*Stored items*:
──────────

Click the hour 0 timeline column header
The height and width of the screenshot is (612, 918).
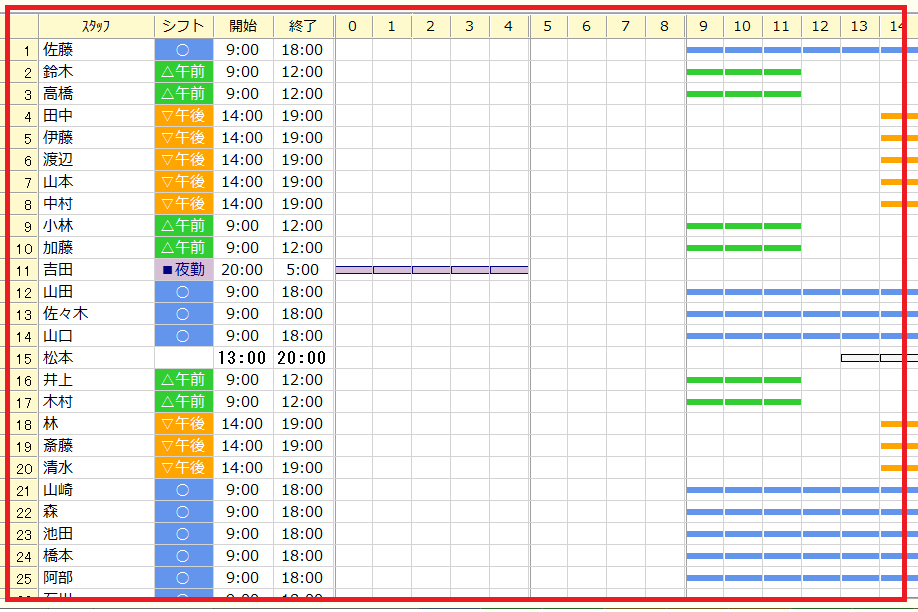[352, 26]
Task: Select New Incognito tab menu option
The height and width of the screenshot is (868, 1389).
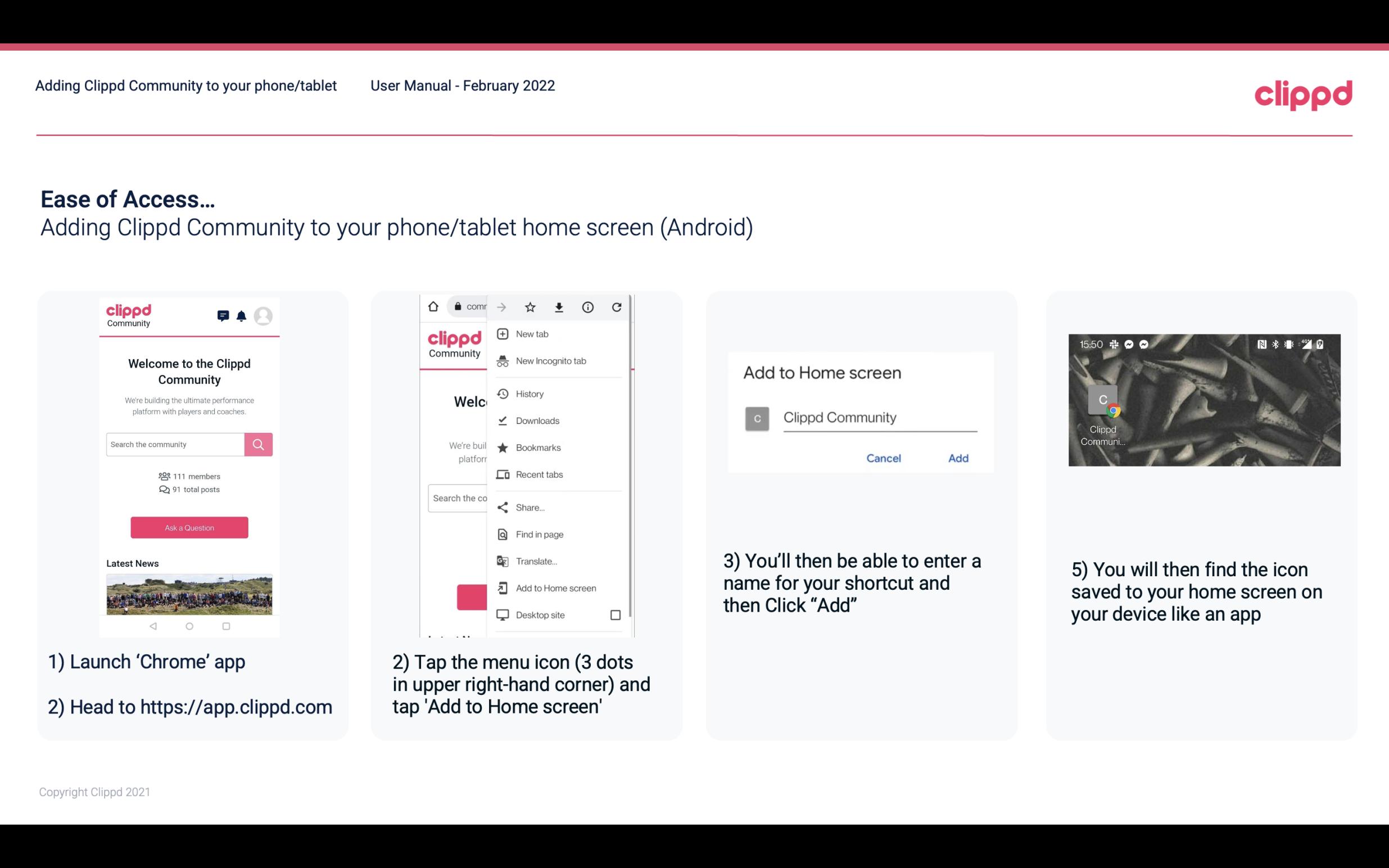Action: 550,361
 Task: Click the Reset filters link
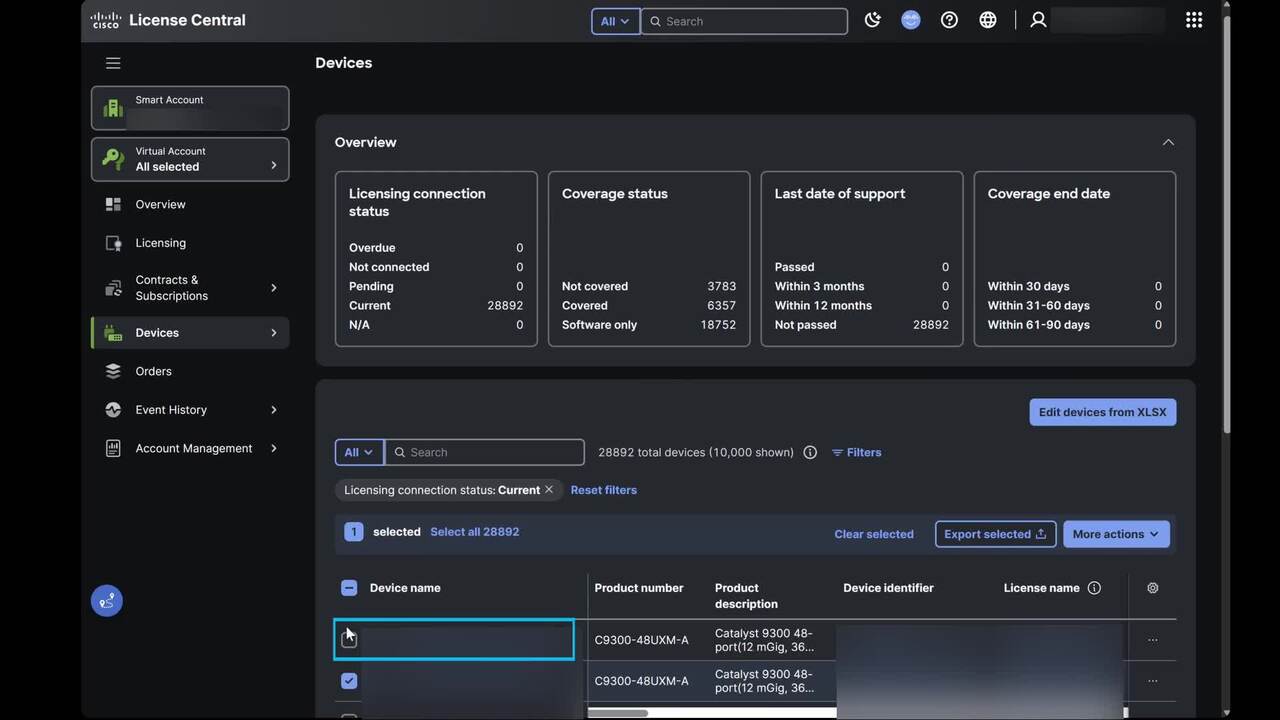point(603,490)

──────────

*What needs to be done*: Write each line exactly as it appears, from the line that holds "Task: Select New Incognito tab menu option" through the closing line of the data above, and leave every picture out.

*Exercise answer*:
Task: Select New Incognito tab menu option
The height and width of the screenshot is (868, 1389).
Action: 550,361
 Task: Click the Reset filters link
point(603,490)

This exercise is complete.